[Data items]
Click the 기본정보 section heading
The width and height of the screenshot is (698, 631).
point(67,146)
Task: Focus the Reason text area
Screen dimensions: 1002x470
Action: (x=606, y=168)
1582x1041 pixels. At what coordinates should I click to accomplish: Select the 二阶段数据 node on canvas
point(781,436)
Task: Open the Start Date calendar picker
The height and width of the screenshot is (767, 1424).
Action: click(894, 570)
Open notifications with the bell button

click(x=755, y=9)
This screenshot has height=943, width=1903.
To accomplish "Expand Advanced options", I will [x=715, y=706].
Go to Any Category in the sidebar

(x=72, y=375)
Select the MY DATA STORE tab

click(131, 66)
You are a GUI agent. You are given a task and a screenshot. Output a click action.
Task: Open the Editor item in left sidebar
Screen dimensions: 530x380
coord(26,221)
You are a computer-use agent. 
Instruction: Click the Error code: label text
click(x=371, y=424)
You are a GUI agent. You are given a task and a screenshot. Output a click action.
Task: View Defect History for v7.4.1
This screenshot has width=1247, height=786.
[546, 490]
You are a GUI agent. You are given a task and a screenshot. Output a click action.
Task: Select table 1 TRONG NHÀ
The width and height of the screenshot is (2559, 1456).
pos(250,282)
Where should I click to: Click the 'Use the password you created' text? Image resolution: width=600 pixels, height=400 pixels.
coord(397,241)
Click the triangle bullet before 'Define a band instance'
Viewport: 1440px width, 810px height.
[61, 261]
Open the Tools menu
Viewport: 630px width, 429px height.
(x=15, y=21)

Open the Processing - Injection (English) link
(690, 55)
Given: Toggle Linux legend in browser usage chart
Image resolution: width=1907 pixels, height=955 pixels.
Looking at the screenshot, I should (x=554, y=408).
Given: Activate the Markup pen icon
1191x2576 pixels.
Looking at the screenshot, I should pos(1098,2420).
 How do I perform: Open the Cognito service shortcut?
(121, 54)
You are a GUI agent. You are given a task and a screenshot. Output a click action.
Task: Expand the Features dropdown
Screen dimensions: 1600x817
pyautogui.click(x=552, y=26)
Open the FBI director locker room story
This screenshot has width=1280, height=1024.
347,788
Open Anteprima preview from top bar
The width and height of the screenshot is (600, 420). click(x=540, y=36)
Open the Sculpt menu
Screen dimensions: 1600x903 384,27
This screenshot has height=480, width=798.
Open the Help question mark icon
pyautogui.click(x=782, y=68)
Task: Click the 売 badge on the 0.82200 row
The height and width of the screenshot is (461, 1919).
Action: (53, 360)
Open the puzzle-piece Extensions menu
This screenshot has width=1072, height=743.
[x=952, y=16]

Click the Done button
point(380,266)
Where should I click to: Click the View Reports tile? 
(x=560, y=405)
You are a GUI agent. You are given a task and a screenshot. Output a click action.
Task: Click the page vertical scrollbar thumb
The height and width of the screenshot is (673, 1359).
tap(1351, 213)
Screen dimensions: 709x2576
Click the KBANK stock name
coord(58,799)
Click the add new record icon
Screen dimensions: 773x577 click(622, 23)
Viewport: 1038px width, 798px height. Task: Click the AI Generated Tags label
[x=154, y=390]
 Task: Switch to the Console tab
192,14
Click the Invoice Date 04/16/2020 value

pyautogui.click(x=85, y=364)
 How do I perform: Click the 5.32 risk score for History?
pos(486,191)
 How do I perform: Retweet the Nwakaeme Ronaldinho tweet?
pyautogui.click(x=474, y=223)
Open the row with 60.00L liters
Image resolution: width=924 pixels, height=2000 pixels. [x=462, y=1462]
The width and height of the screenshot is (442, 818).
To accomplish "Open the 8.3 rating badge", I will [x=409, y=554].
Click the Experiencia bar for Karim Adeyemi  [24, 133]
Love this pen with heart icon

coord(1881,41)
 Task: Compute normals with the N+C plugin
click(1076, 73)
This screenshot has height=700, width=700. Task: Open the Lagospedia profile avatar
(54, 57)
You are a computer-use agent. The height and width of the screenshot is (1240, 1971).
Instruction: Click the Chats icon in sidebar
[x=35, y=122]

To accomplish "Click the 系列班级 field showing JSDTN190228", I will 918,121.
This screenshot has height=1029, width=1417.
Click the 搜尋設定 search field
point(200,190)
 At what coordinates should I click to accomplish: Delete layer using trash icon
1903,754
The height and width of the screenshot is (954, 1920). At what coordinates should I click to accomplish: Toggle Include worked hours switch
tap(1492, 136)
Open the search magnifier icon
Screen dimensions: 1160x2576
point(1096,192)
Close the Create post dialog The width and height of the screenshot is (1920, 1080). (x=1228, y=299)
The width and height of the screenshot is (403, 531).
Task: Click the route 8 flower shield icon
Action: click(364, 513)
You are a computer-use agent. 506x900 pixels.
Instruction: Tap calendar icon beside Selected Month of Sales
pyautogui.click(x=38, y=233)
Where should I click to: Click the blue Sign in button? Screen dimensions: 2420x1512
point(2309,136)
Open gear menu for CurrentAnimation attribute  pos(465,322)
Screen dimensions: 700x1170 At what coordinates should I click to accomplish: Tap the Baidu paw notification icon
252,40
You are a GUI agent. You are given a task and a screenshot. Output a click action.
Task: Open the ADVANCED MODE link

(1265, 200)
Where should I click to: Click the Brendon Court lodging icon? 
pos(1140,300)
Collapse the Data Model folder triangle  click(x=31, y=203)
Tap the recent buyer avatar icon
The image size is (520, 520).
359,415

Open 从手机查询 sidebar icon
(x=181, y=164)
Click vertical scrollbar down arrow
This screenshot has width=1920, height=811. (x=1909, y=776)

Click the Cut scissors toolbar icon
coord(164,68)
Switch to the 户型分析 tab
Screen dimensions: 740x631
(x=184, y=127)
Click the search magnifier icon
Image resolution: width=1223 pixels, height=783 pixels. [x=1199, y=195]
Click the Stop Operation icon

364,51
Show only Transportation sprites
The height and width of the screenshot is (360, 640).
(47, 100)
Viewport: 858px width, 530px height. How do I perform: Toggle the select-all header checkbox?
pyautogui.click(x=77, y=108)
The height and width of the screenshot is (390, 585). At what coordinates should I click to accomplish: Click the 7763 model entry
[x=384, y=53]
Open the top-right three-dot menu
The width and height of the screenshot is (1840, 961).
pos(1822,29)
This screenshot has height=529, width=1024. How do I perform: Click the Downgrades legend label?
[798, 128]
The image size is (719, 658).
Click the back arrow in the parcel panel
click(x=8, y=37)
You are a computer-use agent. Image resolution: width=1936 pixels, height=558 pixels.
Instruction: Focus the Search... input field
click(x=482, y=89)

> [WHAT YOU ARE ASKED TO DO]:
Lay out the data items as a numbered list, omitting any blank lines.

> [RESPONSE]:
1. Click the 기본정보 section heading
2. The width and height of the screenshot is (698, 631).
3. point(67,146)
4. Task: Focus the Reason text area
5. Screen dimensions: 1002x470
6. Action: (x=606, y=168)
7. 1582x1041 pixels. At what coordinates should I click to accomplish: Select the 二阶段数据 node on canvas
8. point(781,436)
9. Task: Open the Start Date calendar picker
10. The height and width of the screenshot is (767, 1424).
11. Action: click(894, 570)
12. Open notifications with the bell button
13. click(x=755, y=9)
14. This screenshot has height=943, width=1903.
15. To accomplish "Expand Advanced options", I will [x=715, y=706].
16. Go to Any Category in the sidebar
17. (x=72, y=375)
18. Select the MY DATA STORE tab
19. click(131, 66)
20. You are a GUI agent. You are given a task and a screenshot. Output a click action.
21. Task: Open the Editor item in left sidebar
22. Screen dimensions: 530x380
23. coord(26,221)
24. You are a computer-use agent. 
25. Instruction: Click the Error code: label text
26. click(x=371, y=424)
27. You are a GUI agent. You are given a task and a screenshot. Output a click action.
28. Task: View Defect History for v7.4.1
29. This screenshot has width=1247, height=786.
30. [546, 490]
31. You are a GUI agent. You are given a task and a screenshot. Output a click action.
32. Task: Select table 1 TRONG NHÀ
33. The width and height of the screenshot is (2559, 1456).
34. pos(250,282)
35. Where should I click to: Click the 'Use the password you created' text? Image resolution: width=600 pixels, height=400 pixels.
36. coord(397,241)
37. Click the triangle bullet before 'Define a band instance'
38. Viewport: 1440px width, 810px height.
39. [61, 261]
40. Open the Tools menu
41. Viewport: 630px width, 429px height.
42. (x=15, y=21)
43. Open the Processing - Injection (English) link
44. (690, 55)
45. Given: Toggle Linux legend in browser usage chart
46. Image resolution: width=1907 pixels, height=955 pixels.
47. Looking at the screenshot, I should (x=554, y=408).
48. Given: Activate the Markup pen icon
49. 1191x2576 pixels.
50. Looking at the screenshot, I should pos(1098,2420).
51.  How do I perform: Open the Cognito service shortcut?
52. (121, 54)
53. You are a GUI agent. You are given a task and a screenshot. Output a click action.
54. Task: Expand the Features dropdown
55. Screen dimensions: 1600x817
56. pyautogui.click(x=552, y=26)
57. Open the FBI director locker room story
58. This screenshot has width=1280, height=1024.
59. 347,788
60. Open Anteprima preview from top bar
61. The width and height of the screenshot is (600, 420). click(x=540, y=36)
62. Open the Sculpt menu
63. Screen dimensions: 1600x903 384,27
64. This screenshot has height=480, width=798.
65. Open the Help question mark icon
66. pyautogui.click(x=782, y=68)
67. Task: Click the 売 badge on the 0.82200 row
68. The height and width of the screenshot is (461, 1919).
69. Action: (53, 360)
70. Open the puzzle-piece Extensions menu
71. This screenshot has width=1072, height=743.
72. [x=952, y=16]
73. Click the Done button
74. point(380,266)
75. Where should I click to: Click the View Reports tile? 
76. (x=560, y=405)
77. You are a GUI agent. You are given a task and a screenshot. Output a click action.
78. Task: Click the page vertical scrollbar thumb
79. The height and width of the screenshot is (673, 1359).
80. tap(1351, 213)
81. Screen dimensions: 709x2576
82. Click the KBANK stock name
83. coord(58,799)
84. Click the add new record icon
85. Screen dimensions: 773x577 click(622, 23)
86. Viewport: 1038px width, 798px height. Task: Click the AI Generated Tags label
87. [x=154, y=390]
88.  Task: Switch to the Console tab
89. 192,14
90. Click the Invoice Date 04/16/2020 value
91. pyautogui.click(x=85, y=364)
92.  How do I perform: Click the 5.32 risk score for History?
93. pos(486,191)
94.  How do I perform: Retweet the Nwakaeme Ronaldinho tweet?
95. pyautogui.click(x=474, y=223)
96. Open the row with 60.00L liters
97. Image resolution: width=924 pixels, height=2000 pixels. [x=462, y=1462]
98. The width and height of the screenshot is (442, 818).
99. To accomplish "Open the 8.3 rating badge", I will [x=409, y=554].
100. Click the Experiencia bar for Karim Adeyemi  [24, 133]
101. Love this pen with heart icon
102. coord(1881,41)
103.  Task: Compute normals with the N+C plugin
104. click(1076, 73)
105. This screenshot has height=700, width=700. Task: Open the Lagospedia profile avatar
106. (54, 57)
107. You are a computer-use agent. The height and width of the screenshot is (1240, 1971).
108. Instruction: Click the Chats icon in sidebar
109. [x=35, y=122]
110. To accomplish "Click the 系列班级 field showing JSDTN190228", I will 918,121.
111. This screenshot has height=1029, width=1417.
112. Click the 搜尋設定 search field
113. point(200,190)
114.  At what coordinates should I click to accomplish: Delete layer using trash icon
115. 1903,754
116. The height and width of the screenshot is (954, 1920). At what coordinates should I click to accomplish: Toggle Include worked hours switch
117. tap(1492, 136)
118. Open the search magnifier icon
119. Screen dimensions: 1160x2576
120. point(1096,192)
121. Close the Create post dialog The width and height of the screenshot is (1920, 1080). (x=1228, y=299)
122. The width and height of the screenshot is (403, 531).
123. Task: Click the route 8 flower shield icon
124. Action: click(364, 513)
125. You are a computer-use agent. 506x900 pixels.
126. Instruction: Tap calendar icon beside Selected Month of Sales
127. pyautogui.click(x=38, y=233)
128. Where should I click to: Click the blue Sign in button? Screen dimensions: 2420x1512
129. point(2309,136)
130. Open gear menu for CurrentAnimation attribute  pos(465,322)
131. Screen dimensions: 700x1170 At what coordinates should I click to accomplish: Tap the Baidu paw notification icon
132. 252,40
133. You are a GUI agent. You are given a task and a screenshot. Output a click action.
134. Task: Open the ADVANCED MODE link
135. (1265, 200)
136. Where should I click to: Click the Brendon Court lodging icon? 
137. pos(1140,300)
138. Collapse the Data Model folder triangle  click(x=31, y=203)
139. Tap the recent buyer avatar icon
140. The image size is (520, 520).
141. 359,415
142. Open 从手机查询 sidebar icon
143. (x=181, y=164)
144. Click vertical scrollbar down arrow
145. This screenshot has width=1920, height=811. (x=1909, y=776)
146. Click the Cut scissors toolbar icon
147. coord(164,68)
148. Switch to the 户型分析 tab
149. Screen dimensions: 740x631
150. (x=184, y=127)
151. Click the search magnifier icon
152. Image resolution: width=1223 pixels, height=783 pixels. [x=1199, y=195]
153. Click the Stop Operation icon
154. 364,51
155. Show only Transportation sprites
156. The height and width of the screenshot is (360, 640).
157. (47, 100)
158. Viewport: 858px width, 530px height. How do I perform: Toggle the select-all header checkbox?
159. pyautogui.click(x=77, y=108)
160. The height and width of the screenshot is (390, 585). At what coordinates should I click to accomplish: Click the 7763 model entry
161. [x=384, y=53]
162. Open the top-right three-dot menu
163. The width and height of the screenshot is (1840, 961).
164. pos(1822,29)
165. This screenshot has height=529, width=1024. How do I perform: Click the Downgrades legend label?
166. [798, 128]
167. The image size is (719, 658).
168. Click the back arrow in the parcel panel
169. click(x=8, y=37)
170. You are a computer-use agent. Image resolution: width=1936 pixels, height=558 pixels.
171. Instruction: Focus the Search... input field
172. click(x=482, y=89)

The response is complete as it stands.